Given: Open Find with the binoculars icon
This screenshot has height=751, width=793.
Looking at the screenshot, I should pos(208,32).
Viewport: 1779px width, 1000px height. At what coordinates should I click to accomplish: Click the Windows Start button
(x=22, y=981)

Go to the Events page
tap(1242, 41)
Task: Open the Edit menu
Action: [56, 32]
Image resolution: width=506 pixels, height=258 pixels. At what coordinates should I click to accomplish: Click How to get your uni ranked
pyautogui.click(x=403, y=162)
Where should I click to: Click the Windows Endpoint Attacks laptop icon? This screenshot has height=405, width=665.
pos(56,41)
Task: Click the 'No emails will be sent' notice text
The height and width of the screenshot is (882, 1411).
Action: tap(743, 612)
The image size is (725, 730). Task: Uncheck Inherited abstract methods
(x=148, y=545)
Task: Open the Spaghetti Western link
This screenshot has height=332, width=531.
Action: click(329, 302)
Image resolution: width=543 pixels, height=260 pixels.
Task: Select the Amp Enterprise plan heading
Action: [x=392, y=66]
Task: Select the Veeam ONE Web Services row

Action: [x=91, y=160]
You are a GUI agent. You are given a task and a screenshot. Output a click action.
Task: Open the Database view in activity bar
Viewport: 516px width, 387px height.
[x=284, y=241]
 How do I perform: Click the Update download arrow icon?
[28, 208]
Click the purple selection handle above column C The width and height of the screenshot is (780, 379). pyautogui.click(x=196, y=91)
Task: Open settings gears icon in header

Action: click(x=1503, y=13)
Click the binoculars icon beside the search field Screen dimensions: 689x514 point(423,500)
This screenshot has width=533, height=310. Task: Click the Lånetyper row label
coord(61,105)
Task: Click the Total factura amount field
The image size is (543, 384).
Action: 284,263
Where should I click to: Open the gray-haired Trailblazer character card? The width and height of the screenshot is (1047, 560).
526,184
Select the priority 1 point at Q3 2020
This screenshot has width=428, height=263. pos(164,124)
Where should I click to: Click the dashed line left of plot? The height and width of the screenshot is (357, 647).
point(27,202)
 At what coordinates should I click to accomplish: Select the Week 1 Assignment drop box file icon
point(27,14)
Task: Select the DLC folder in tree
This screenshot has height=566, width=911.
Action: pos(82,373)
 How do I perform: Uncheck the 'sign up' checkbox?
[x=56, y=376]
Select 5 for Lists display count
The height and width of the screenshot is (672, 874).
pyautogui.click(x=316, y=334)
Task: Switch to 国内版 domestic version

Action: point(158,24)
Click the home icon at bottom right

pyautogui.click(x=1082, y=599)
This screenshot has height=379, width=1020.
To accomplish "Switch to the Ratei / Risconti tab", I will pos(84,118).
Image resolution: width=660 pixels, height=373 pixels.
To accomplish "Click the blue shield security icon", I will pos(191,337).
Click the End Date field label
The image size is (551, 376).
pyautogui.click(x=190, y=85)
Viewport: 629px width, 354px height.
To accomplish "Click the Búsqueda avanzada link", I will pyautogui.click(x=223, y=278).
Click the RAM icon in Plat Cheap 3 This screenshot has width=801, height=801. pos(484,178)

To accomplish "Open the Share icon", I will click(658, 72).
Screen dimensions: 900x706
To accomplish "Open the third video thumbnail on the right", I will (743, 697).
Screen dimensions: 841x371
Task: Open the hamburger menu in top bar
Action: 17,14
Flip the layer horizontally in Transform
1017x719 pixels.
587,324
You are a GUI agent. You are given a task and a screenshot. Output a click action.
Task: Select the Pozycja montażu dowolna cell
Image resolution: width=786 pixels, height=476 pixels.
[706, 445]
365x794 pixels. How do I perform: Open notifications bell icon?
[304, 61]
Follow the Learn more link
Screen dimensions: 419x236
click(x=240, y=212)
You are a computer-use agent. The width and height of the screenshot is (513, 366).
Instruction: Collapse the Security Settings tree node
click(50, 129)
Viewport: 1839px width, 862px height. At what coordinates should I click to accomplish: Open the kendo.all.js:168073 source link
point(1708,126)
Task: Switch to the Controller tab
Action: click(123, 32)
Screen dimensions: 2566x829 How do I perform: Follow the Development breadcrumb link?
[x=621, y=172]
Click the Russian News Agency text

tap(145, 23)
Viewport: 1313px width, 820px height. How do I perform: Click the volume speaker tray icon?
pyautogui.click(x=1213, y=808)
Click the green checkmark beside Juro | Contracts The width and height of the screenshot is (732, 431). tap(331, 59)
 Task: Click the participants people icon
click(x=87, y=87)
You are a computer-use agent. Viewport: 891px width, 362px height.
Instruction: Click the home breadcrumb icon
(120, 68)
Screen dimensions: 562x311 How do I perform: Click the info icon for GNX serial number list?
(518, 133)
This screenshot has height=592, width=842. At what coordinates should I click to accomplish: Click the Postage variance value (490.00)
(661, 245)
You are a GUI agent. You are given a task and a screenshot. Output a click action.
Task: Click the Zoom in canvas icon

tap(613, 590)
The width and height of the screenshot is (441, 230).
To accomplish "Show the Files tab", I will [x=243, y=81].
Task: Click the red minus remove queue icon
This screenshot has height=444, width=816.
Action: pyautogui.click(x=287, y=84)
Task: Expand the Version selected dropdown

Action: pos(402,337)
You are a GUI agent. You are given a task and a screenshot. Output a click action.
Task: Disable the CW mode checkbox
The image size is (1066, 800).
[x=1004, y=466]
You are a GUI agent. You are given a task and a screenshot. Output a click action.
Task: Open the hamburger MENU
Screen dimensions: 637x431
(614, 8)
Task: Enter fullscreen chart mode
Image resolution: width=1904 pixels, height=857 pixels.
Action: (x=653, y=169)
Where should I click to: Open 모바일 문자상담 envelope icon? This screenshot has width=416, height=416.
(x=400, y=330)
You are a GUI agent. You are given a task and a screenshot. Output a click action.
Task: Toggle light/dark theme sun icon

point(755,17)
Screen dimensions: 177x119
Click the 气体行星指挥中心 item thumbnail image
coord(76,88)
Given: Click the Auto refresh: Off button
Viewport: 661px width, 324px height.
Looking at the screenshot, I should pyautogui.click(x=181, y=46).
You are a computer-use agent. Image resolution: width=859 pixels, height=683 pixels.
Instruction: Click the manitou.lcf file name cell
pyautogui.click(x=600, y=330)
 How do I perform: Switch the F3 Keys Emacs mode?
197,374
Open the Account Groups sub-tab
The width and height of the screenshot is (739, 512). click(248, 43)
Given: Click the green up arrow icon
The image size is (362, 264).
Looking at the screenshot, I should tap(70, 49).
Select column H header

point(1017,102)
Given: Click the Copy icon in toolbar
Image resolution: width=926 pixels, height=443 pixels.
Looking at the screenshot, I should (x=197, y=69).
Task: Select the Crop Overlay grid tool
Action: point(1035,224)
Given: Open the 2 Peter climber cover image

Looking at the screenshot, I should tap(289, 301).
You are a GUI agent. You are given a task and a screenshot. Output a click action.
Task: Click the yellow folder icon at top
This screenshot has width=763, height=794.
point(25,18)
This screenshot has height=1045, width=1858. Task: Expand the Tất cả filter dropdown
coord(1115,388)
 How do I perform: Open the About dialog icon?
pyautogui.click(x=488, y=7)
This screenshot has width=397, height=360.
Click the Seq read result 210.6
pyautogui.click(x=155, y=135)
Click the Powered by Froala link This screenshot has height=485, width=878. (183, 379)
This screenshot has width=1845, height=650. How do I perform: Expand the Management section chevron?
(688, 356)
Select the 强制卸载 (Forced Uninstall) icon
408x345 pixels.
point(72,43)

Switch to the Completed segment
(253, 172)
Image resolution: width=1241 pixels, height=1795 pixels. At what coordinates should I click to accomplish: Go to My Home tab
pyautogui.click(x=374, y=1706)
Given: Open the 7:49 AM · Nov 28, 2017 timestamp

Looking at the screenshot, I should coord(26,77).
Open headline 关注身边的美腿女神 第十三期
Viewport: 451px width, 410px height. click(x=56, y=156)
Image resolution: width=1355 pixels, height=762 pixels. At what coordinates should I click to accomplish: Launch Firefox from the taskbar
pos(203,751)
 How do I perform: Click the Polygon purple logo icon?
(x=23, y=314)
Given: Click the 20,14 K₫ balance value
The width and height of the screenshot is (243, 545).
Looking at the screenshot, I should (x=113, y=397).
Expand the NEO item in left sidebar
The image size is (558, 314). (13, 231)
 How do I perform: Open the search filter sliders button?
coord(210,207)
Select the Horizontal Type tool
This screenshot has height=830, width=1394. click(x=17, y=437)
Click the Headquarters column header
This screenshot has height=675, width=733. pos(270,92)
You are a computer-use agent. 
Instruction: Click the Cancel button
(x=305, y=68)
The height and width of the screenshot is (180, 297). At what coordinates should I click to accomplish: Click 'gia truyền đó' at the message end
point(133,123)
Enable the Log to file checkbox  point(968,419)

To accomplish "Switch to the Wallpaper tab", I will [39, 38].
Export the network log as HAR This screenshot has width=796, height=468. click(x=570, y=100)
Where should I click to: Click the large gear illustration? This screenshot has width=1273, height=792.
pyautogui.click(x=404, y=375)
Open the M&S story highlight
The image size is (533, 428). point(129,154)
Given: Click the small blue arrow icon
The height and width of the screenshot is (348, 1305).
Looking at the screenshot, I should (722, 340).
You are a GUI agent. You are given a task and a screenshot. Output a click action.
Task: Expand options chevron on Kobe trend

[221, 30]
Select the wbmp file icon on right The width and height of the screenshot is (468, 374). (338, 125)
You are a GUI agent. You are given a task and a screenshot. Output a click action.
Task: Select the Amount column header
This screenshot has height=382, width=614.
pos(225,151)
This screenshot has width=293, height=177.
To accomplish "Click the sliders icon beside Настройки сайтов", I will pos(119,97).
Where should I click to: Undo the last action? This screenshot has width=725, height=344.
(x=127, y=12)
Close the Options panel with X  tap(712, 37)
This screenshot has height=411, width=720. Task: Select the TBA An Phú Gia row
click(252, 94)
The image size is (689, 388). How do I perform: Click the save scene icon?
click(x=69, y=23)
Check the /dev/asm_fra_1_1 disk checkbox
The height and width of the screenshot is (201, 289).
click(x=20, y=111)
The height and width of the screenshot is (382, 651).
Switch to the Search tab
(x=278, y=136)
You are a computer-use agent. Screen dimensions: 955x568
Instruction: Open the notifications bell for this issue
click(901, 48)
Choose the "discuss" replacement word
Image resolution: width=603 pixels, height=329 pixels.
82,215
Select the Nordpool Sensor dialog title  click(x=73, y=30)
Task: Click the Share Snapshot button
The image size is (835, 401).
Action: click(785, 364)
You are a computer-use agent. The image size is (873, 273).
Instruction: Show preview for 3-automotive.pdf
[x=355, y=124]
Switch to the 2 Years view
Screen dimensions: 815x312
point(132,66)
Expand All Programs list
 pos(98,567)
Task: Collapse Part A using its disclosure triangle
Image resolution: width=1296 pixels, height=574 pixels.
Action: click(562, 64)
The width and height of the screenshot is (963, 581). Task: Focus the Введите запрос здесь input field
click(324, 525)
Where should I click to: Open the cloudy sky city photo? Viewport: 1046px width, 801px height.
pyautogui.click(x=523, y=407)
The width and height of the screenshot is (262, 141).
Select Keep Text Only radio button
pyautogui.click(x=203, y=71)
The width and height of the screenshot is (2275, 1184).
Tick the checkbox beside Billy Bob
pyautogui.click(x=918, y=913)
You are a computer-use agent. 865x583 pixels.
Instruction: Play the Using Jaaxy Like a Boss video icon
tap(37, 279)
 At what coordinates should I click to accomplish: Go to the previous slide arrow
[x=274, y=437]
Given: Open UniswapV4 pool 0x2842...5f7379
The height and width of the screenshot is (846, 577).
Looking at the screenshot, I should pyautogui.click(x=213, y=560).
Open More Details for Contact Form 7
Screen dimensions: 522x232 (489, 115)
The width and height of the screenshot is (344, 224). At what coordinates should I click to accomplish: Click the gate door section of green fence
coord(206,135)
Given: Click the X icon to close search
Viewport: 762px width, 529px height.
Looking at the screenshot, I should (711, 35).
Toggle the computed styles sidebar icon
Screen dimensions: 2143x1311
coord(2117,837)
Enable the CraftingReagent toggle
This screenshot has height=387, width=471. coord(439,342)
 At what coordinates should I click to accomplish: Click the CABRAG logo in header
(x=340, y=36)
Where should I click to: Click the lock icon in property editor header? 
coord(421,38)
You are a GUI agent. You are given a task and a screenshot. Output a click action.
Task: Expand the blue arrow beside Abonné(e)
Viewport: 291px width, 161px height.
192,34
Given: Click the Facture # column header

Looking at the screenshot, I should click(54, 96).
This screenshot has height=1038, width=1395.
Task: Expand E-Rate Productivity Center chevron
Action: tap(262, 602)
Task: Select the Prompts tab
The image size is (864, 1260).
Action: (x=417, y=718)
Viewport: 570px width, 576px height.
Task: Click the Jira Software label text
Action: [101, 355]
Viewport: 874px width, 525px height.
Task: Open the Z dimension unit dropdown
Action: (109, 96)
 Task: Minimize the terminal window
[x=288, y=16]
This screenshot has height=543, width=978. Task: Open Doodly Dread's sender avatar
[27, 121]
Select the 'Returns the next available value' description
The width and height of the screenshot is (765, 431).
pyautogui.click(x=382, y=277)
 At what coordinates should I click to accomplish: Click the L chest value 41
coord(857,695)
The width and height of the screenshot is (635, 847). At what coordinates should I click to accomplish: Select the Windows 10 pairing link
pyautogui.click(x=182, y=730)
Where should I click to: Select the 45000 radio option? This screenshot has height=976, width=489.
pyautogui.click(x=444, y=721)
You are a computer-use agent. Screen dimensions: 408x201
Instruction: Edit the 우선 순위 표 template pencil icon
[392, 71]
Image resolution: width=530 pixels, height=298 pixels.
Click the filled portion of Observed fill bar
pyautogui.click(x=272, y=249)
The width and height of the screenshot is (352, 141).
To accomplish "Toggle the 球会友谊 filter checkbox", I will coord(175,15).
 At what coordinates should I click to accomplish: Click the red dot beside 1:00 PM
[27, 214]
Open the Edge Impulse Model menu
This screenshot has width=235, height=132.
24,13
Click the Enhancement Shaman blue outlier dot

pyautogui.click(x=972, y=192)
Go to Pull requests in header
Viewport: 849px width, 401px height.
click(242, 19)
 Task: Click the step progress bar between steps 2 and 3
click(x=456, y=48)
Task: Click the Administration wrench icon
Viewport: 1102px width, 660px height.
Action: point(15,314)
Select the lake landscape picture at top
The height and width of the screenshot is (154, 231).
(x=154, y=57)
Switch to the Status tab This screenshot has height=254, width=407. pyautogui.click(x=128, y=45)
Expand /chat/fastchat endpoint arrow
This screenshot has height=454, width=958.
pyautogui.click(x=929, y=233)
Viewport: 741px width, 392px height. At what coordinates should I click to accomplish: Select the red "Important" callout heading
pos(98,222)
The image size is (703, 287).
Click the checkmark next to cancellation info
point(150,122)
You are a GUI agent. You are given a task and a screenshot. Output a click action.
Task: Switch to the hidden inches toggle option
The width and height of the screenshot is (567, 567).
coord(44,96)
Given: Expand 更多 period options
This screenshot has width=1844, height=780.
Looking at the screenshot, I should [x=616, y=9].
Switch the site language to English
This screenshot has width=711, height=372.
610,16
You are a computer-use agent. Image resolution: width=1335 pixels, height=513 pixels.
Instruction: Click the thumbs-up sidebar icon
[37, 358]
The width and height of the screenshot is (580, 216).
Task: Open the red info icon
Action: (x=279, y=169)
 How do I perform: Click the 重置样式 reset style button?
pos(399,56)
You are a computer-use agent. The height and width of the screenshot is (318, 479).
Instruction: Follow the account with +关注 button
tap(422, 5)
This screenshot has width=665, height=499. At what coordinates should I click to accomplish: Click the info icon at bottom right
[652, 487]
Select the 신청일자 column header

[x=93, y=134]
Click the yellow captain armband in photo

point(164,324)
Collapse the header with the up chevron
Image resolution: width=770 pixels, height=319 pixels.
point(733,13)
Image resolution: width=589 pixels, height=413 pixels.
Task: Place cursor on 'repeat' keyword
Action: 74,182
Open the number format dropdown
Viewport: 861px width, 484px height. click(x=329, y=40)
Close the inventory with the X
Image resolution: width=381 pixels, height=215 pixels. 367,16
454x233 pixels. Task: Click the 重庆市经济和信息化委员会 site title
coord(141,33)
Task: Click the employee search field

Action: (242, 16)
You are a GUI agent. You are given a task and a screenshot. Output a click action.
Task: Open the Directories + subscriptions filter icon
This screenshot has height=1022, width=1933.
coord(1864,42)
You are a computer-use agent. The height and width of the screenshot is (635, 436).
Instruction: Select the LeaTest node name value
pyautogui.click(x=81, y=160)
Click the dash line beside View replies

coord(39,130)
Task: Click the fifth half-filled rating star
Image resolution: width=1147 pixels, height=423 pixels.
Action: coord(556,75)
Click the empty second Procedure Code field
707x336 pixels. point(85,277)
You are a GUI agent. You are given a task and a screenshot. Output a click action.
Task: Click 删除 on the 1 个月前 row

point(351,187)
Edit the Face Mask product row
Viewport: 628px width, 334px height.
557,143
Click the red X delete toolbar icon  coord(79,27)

* * * * * * *

■ **Requirement**
Please retype the records from the line with "Given: Click the 20,14 K₫ balance value" to the line with "(x=305, y=68)", keeping every character unchanged.

■ **Output for this exercise**
Given: Click the 20,14 K₫ balance value
The width and height of the screenshot is (243, 545).
Looking at the screenshot, I should (x=113, y=397).
Expand the NEO item in left sidebar
The image size is (558, 314). (13, 231)
 How do I perform: Open the search filter sliders button?
coord(210,207)
Select the Horizontal Type tool
This screenshot has height=830, width=1394. click(x=17, y=437)
Click the Headquarters column header
This screenshot has height=675, width=733. pos(270,92)
You are a computer-use agent. 
Instruction: Click the Cancel button
(x=305, y=68)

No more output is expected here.